Thanks for asking, JoAnn,
The answer is both simple and complex. Let me lay out a few of the
technical details behind the problem, then outline several possible
solutions.
You've invited search engine spiders to visit your dynamically
generated parlor by submitting your site URL, but did the Googlebot
actually accept the invitation? Perhaps. Perhaps not. Most search
engine spiders have some built-in rules about entering dynamically
generated "rooms" (pages).
Often dynamic sites require a search in order to locate information or
items in the database for display within a template. Spiders usually
can't search. Some spiders are even deliberately programmed to stay
away from dynamic pages.
Human visitors to a dynamic website find information using a search
query. That query can be typed into a searchbox, or pre-defined
queries coded into links on the homepage. Such links are called 'query
strings.'
Search engine spiders don't know to use the built-in search function,
or even what questions to ask. Your dynamic scripts require certain
information before they can generate the requested content: session
id, cookie data, or a query string are the most frequent requirements.
Spiders will stop and back out at this point in indexing, because they
can't answer the questions posed by the script.
If a spider does accidentally venture deeper into the site, it could
inadvertently become entangled in a "spider trap", a CGI script that
traps the spider and server into an endless loop of query and
counter-query. This sort of trap is not just bad for the spider.
Repeated page requests can also crash the server.
Let's examine Small Blue Planet in particular. Your website page's
URLs are causing the difficulty, rather than the .asp file type. Your
dynamic pages contain query strings. For example:
http://www.smallblueplanet.com/content/container.asp?target=storeresults&storeId=10834
Look carefully at the URL and spot the question mark after
container.asp. Most search engine spiders get to the "?" in the query
string and stop cold rather than continue into a possible spider trap.
How does a spider see your site? You can use a text-based browser,
such as Lynx, to see your site like search engine spiders do. If Lynx
can't reach a page, it's likely that a spider can't either.
SOLUTION OPTIONS
**********************************************************************
Submit Pages Individually
*************************
Submit pages, including query strings, individually. This sort of
negates the advantages of a dynamic site.

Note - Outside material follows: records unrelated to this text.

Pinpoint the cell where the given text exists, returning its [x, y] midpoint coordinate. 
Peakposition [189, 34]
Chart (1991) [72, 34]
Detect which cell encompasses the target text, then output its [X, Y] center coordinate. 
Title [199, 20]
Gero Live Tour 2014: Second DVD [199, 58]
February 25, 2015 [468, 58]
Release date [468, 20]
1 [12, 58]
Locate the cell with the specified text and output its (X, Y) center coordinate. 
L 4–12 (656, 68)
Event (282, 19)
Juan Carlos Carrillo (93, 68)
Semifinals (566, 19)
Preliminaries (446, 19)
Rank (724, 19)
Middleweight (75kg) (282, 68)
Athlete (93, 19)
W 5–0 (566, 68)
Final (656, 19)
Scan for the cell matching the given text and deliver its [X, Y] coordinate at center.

Add Dynamic Links To Static Pages
*********************************
Include static pages in your site with links to dynamic content. The
simplest way to do this is a master table of contents page that links
your most important dynamic pages. Category contents pages may also
help. These provide spiders with a way to index content without having
to answer questions.
The table of contents doesn't completely solve the problem with
spiders that halt at most query strings, including the Googlebot. You
can increase your chances of indexing individual products or product
categories by including good descriptions and descriptive links on a
static table of contents page. Google will still index the content of
the product listings page - including your link titles. Other search
engines that can follow dynamic links can visit the actual dynamic
page content without making a query.
Remove Query Strings From Dynamic URL's
***************************************
Amazon.com uses dynamically generated pages, but their method of URL
naming avoids the difficulty of query strings. The direct URL for
Harry Potter and the Order of the Phoenix is:
http://www.amazon.com/exec/obidos/tg/detail/-/043935806X/002-5910991-8455216
This method will work, however, it's the most technically demanding of
your options. The exact steps are contingent on the type of web server
your employ, and the software you're using to deploy your database.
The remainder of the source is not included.